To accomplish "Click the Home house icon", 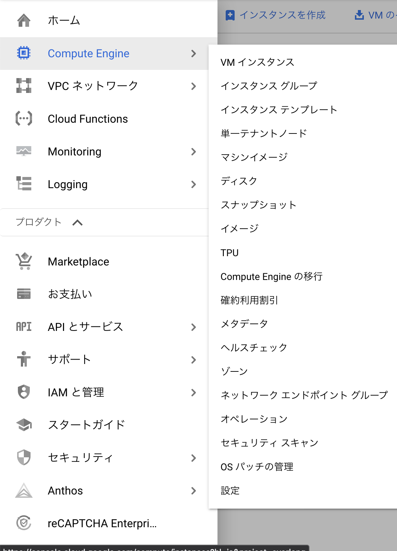I will pos(24,20).
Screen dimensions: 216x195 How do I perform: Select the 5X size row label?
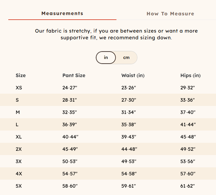point(19,186)
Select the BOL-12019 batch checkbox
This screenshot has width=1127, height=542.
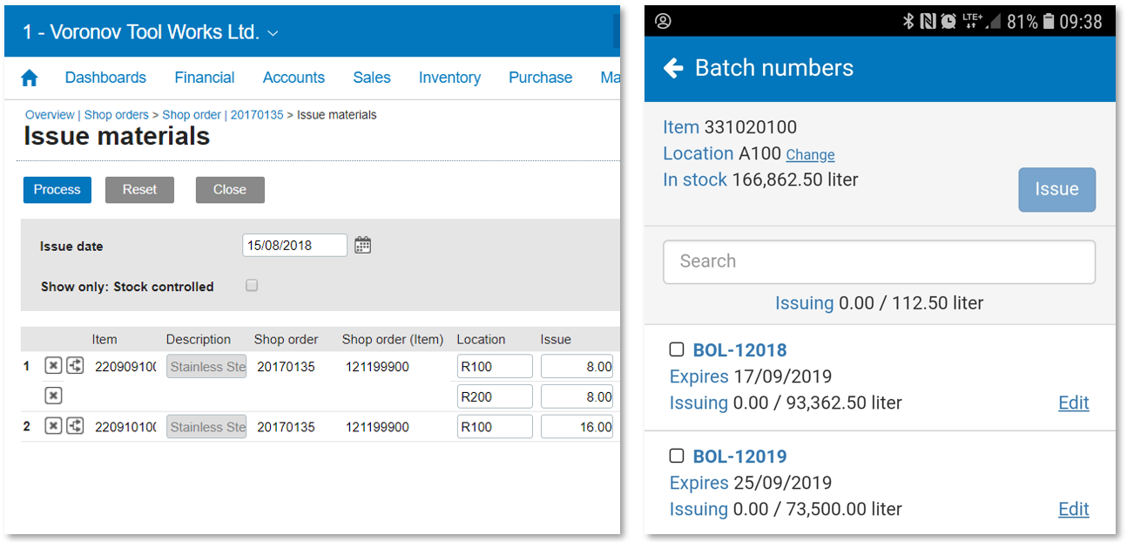tap(677, 457)
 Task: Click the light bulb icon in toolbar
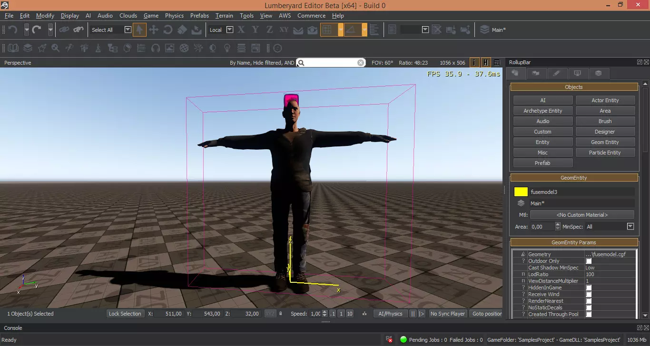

WORK ITEM
From the line containing "This screenshot has width=1127, height=542." through the end of the entries, quote each line exactly and nothing else, excluding all pictures.

SOLUTION
This screenshot has width=1127, height=542.
tap(677, 457)
 Task: Click the light bulb icon in toolbar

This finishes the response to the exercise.